Raw data START

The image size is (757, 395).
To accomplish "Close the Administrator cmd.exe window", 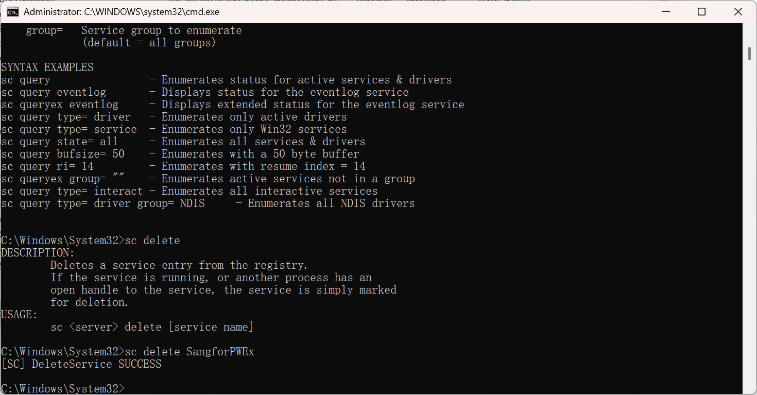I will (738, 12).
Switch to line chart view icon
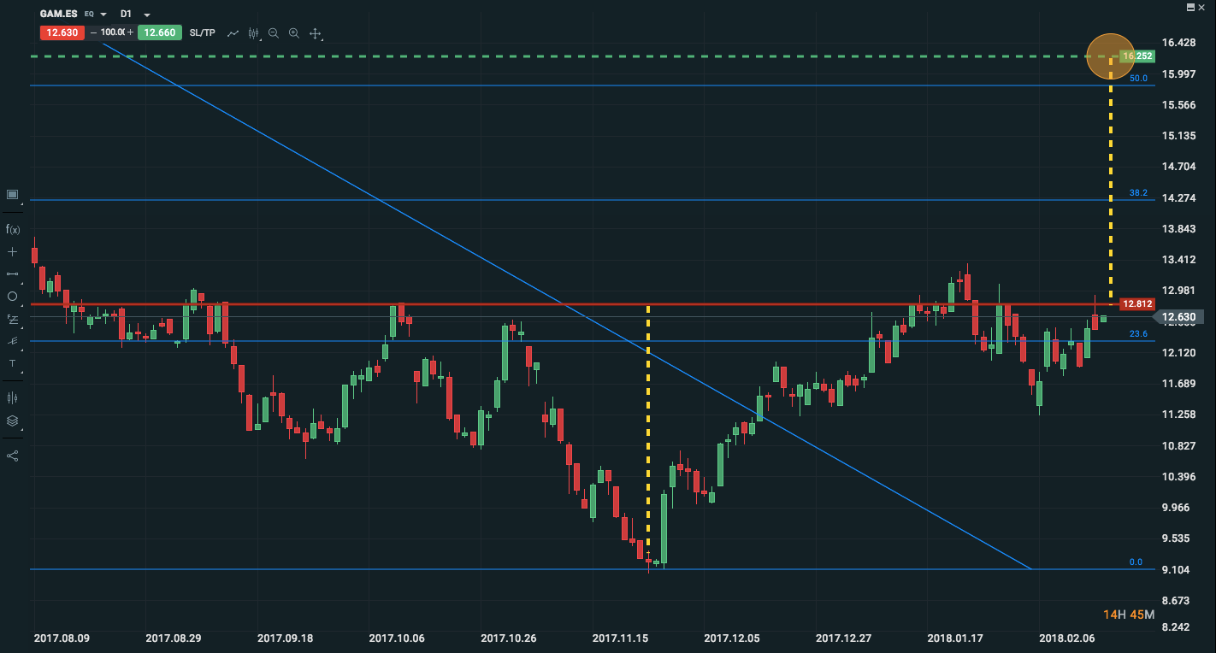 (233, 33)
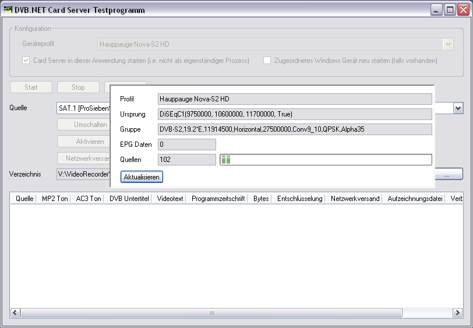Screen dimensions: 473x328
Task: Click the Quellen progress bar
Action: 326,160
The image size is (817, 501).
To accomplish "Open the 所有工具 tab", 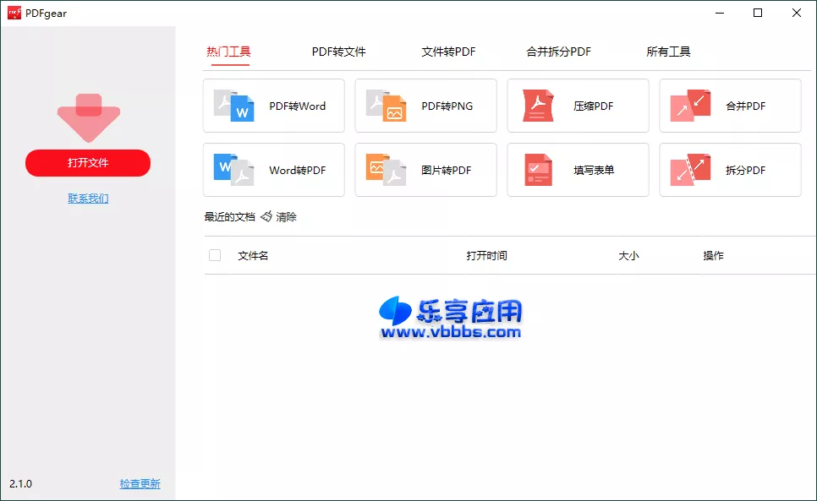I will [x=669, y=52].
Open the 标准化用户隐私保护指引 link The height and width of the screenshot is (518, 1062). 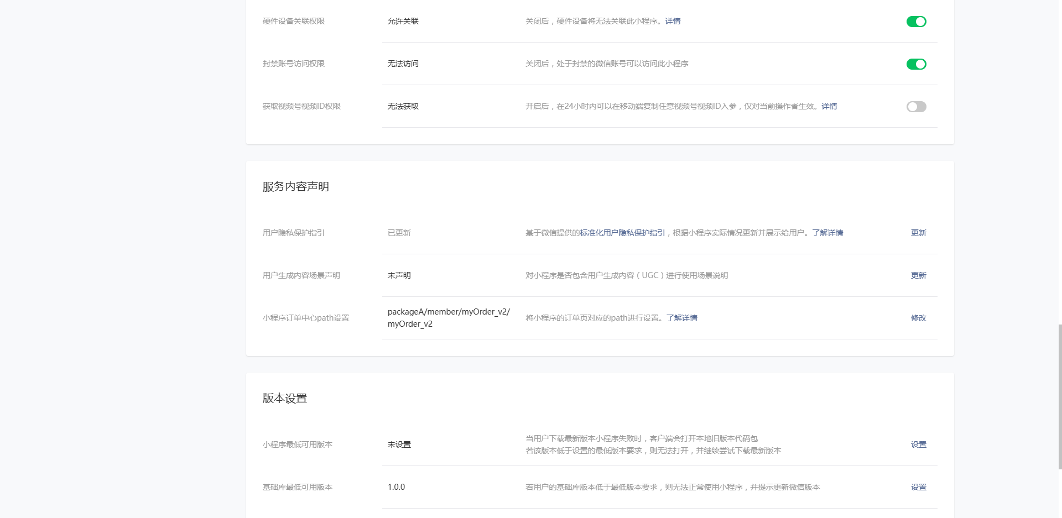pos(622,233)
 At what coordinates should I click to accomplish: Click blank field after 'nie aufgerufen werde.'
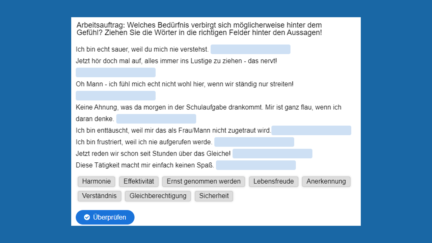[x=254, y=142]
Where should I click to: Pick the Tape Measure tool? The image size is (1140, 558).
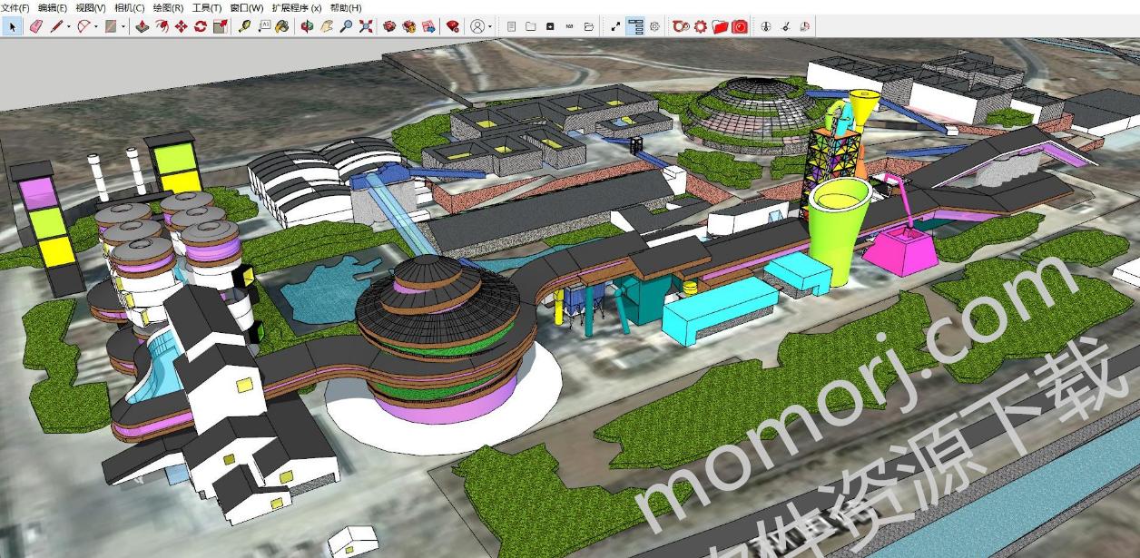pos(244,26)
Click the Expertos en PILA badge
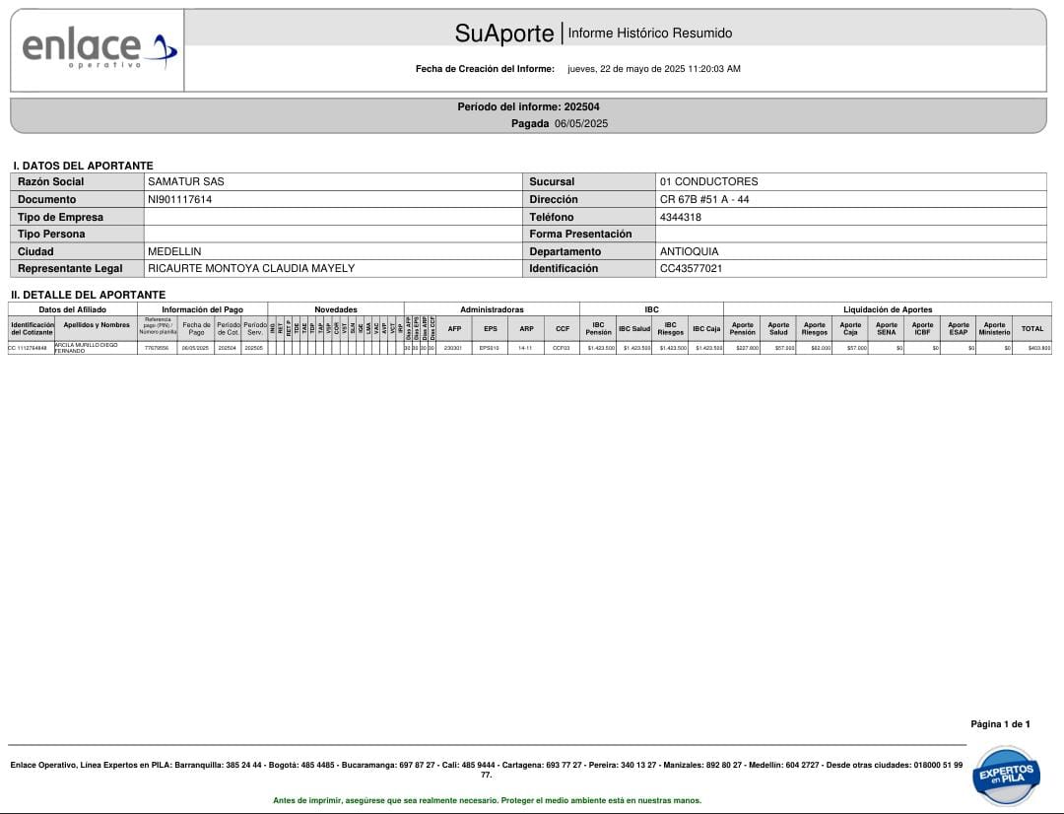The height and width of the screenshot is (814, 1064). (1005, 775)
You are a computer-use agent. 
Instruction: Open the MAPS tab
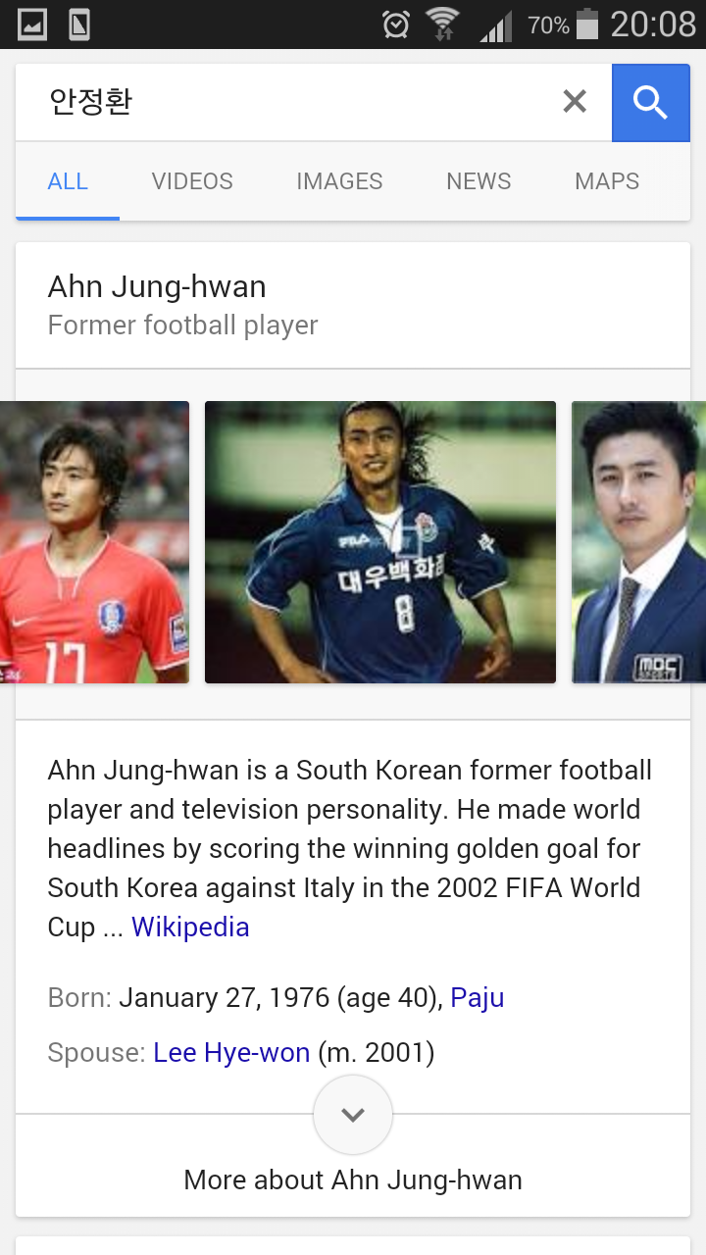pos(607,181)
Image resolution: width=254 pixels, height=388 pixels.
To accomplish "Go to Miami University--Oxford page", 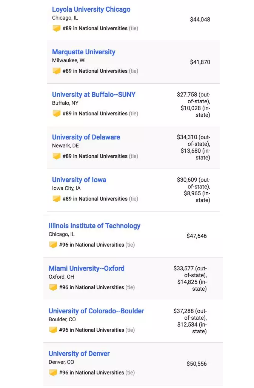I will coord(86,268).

Raw data END

Your objective - Your answer must be the exact lines from the records above, from the one containing "Where should I" through the one containing "Image resolution: width=254", both included, with every picture left out.

Response box -
Where should I click to: Pick the Tape Measure tool? The image size is (1140, 558).
pos(244,26)
Click the Expertos en PILA badge
The height and width of the screenshot is (814, 1064). (1005, 775)
You are a computer-use agent. 
Instruction: Open the MAPS tab
pos(607,181)
Image resolution: width=254 pixels, height=388 pixels.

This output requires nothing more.